■ **GIVEN PROBLEM**
Please copy out the rows running from the line containing "Select the Buy/Sell cell in DIVO row" through the line containing "coord(88,387)", both ends included, and set down only those lines.

::::

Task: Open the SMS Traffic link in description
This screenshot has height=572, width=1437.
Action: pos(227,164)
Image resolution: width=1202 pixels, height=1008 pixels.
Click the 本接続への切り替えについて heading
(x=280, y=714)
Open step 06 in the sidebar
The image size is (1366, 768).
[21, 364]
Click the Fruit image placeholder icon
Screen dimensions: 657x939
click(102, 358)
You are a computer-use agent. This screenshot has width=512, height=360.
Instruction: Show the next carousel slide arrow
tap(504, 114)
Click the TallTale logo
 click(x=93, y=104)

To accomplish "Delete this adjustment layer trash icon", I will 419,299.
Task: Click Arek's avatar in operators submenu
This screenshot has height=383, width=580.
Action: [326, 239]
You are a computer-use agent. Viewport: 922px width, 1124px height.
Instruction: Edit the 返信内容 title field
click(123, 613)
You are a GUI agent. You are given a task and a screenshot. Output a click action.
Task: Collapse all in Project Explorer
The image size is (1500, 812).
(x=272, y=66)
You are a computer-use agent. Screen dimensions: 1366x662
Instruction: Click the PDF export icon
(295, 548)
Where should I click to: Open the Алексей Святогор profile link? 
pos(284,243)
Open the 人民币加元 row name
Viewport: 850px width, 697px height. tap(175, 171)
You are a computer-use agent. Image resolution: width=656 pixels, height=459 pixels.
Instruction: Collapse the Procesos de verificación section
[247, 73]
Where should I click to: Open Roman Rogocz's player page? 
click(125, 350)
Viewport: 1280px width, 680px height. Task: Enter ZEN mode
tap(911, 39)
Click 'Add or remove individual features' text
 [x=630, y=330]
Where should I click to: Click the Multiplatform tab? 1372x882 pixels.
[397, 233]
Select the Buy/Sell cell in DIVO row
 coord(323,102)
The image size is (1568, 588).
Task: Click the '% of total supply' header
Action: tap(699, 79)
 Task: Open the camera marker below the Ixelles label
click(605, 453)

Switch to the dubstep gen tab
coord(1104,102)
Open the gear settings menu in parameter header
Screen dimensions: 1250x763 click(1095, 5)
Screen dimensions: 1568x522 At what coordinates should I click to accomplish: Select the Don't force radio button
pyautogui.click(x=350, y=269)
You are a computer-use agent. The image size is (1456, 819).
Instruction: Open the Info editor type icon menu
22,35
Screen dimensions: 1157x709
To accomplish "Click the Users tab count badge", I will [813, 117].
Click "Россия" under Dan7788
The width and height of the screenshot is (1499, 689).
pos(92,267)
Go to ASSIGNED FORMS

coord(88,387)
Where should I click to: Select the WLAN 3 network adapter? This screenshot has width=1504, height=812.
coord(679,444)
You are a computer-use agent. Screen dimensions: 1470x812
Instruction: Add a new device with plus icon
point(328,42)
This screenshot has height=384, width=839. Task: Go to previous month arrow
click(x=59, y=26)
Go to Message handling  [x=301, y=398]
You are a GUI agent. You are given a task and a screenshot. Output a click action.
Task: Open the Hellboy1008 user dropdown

::::

■ **WRITTEN ANSWER**
Select the Buy/Sell cell in DIVO row
 coord(323,102)
The image size is (1568, 588).
Task: Click the '% of total supply' header
Action: tap(699, 79)
 Task: Open the camera marker below the Ixelles label
click(605, 453)

Switch to the dubstep gen tab
coord(1104,102)
Open the gear settings menu in parameter header
Screen dimensions: 1250x763 click(1095, 5)
Screen dimensions: 1568x522 At what coordinates should I click to accomplish: Select the Don't force radio button
pyautogui.click(x=350, y=269)
You are a computer-use agent. The image size is (1456, 819).
Instruction: Open the Info editor type icon menu
22,35
Screen dimensions: 1157x709
To accomplish "Click the Users tab count badge", I will [813, 117].
Click "Россия" under Dan7788
The width and height of the screenshot is (1499, 689).
pos(92,267)
Go to ASSIGNED FORMS

coord(88,387)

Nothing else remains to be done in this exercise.